**ТЕКСТ**

++++++++

Если и есть понятие темперамента у писателя, то В. Куклин тут явный холерик и экстраверт. Углубляться в символику и эзотерику, замирать от восторгов или ужасов, раскрывая подлинные или мнимые тайны психики или политики, мироздания или мировоззрения - не его стезя. Вот и увидев в названии еще одного романа слово-символ "Пустыня" и подзаголовок "экзистенциальный роман", мы не спешим возводить строительные леса философско-культурологического анализа его содержания. Поскольку уже знаем по "Истинной власти", что автор - человек беспокойный, резкий, холерический, остановок в пути не терпящий. Герои этого романа тоже не экзистенциалисты: они словно и не в пустыне, а в дороге, всегда и всюду. Остановиться для них - значит, заболеть, физически и духовно, потерять честь и совесть.

И потому роман - это забег, марафон на заданную дистанцию через южноказахстанскую пустыню Муюн-Кумы. Номер первый здесь на старте у Николая, шофера противочумной экспедиции, который в песках совсем не одинок и не опустошен. Мы догадываемся об этом по его вполне человеческим желаниям и ощущениям. И жажда - не главное среди них. Потому что и пустыня, и вода у В. Куклина понятия не отвлеченные, а реальные, зримые, близкие. Глазами и ушами Николая она, пустыня, олицетворяется для нас как-то сразу с орущими при совокуплении черепахами. И сразу думаешь: что же это за пустыня от слова "пусто", где царит жизнь и торжествует полнокровная тяга к продолжению рода, на виду у жаждущего Николая. А вода из радиатора брошенной машины, которой он пытается напиться? Если рассматривать ее сквозь призму его личности - и не вода вовсе, а квинтэссенция его жизни и судьбы. Железистая, с привкусом бензина и полиэтилена, протухшая к исходу дня, она богата теми ингредиентами, которые составляют и его самого - рассеянно-безалаберный, с частицей железа в характере ("дойду!"), но все же с тухлятинкой безответствености, "на-авосьности". А как только автор вводит в роман свой излюбленный политико-публицистический контекст, по-газетному дробя текст романа на "передовицы", "обзорные статьи", "памфлеты", "заметки", то к психоаналитическому портрету героя . 1 (по списку стартовавших, а не по иерархии значимости), можно добавить и типично куклинской обреченности. Как в "Истинной власти", все герои, кроме антигероев, запрограммированы на гибель, так и здесь от марафона Николая, длящегося благодаря коррумпированной лени и нерасторопности властей и национальной неприязни, не ожидаешь ничего хорошего.

++++++++

**СПИСОК**
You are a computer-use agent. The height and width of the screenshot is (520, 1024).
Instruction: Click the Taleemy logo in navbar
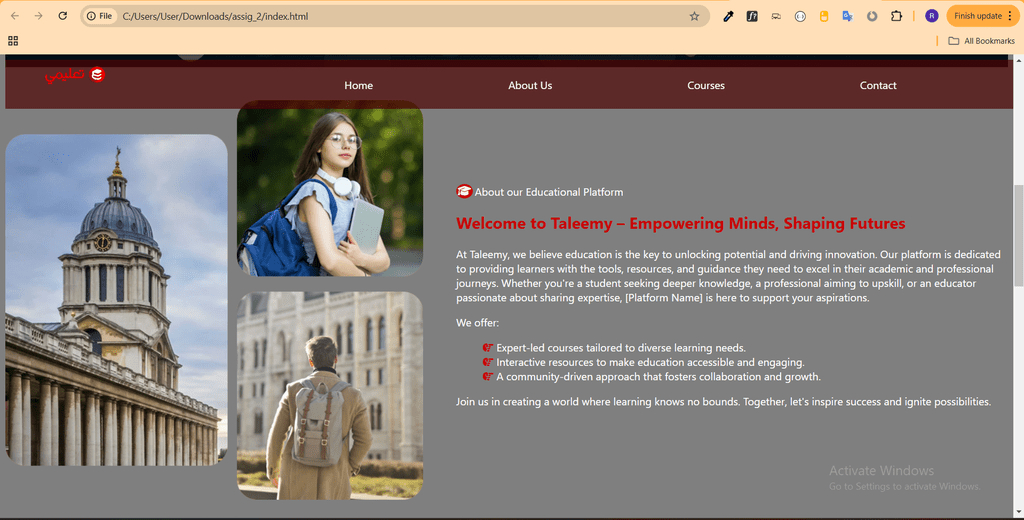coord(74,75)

++++++++

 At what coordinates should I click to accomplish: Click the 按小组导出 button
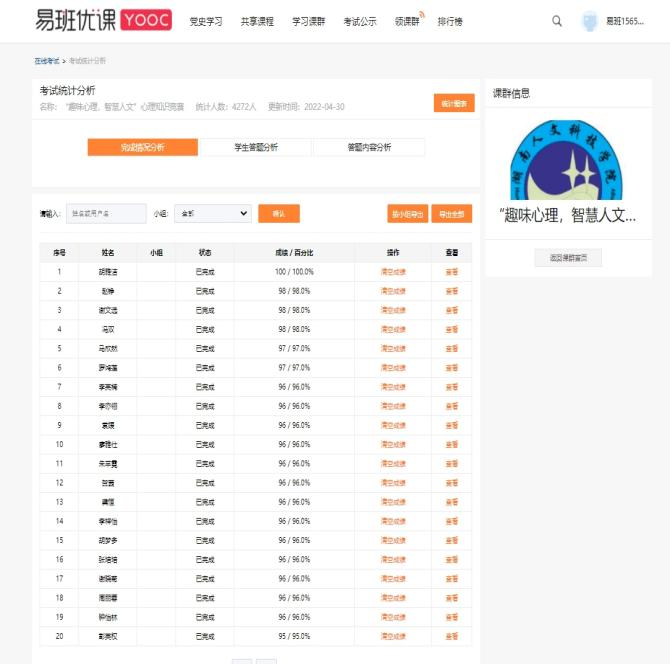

++++++++

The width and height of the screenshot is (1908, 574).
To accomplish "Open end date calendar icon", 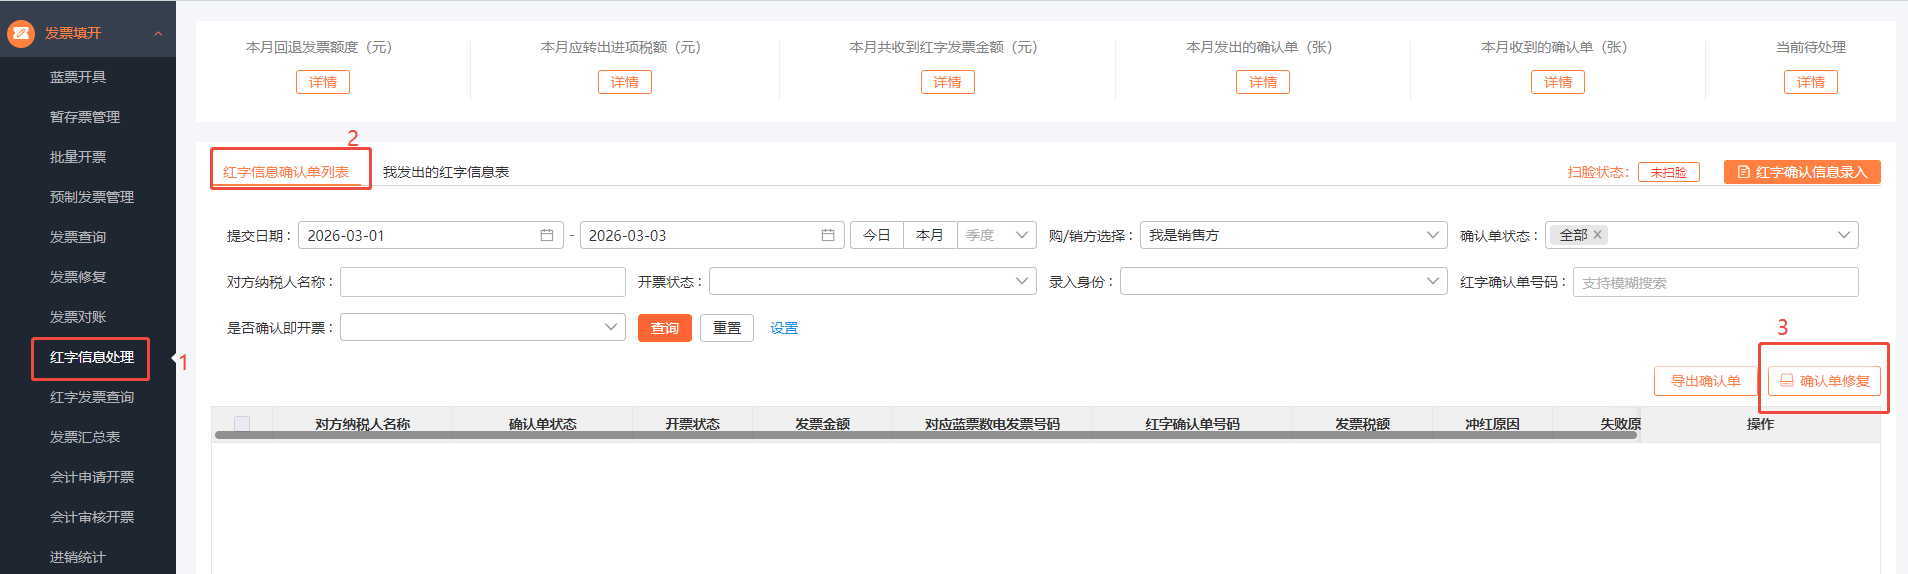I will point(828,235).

++++++++

**ЗАДАНИЯ**
- a) Подтверждает ли текст каждое из утверждений: (i) Николай работает шофером противочумной экспедиции; (ii) пустыня Муюн-Кумы находится на севере Казахстана; (iii) герои романа являются экзистенциалистами? На каждое ответьте «да» или «нет» и приведите точную цитату из текста, которая это решает.
- b) Повторите слово в слово всё, что идет в тексте начиная со слов «Если и есть» и вниз до слов «честь и совесть.».

**ОТВЕТЫ К ЗАДАНИЯМ**
- a)
(i) Да: «Номер первый здесь на старте у Николая, шофера противочумной экспедиции».
(ii) Нет: «через южноказахстанскую пустыню Муюн-Кумы».
(iii) Нет: «Герои этого романа тоже не экзистенциалисты».

- b)
Если и есть понятие темперамента у писателя, то В. Куклин тут явный холерик и экстраверт. Углубляться в символику и эзотерику, замирать от восторгов или ужасов, раскрывая подлинные или мнимые тайны психики или политики, мироздания или мировоззрения - не его стезя. Вот и увидев в названии еще одного романа слово-символ "Пустыня" и подзаголовок "экзистенциальный роман", мы не спешим возводить строительные леса философско-культурологического анализа его содержания. Поскольку уже знаем по "Истинной власти", что автор - человек беспокойный, резкий, холерический, остановок в пути не терпящий. Герои этого романа тоже не экзистенциалисты: они словно и не в пустыне, а в дороге, всегда и всюду. Остановиться для них - значит, заболеть, физически и духовно, потерять честь и совесть.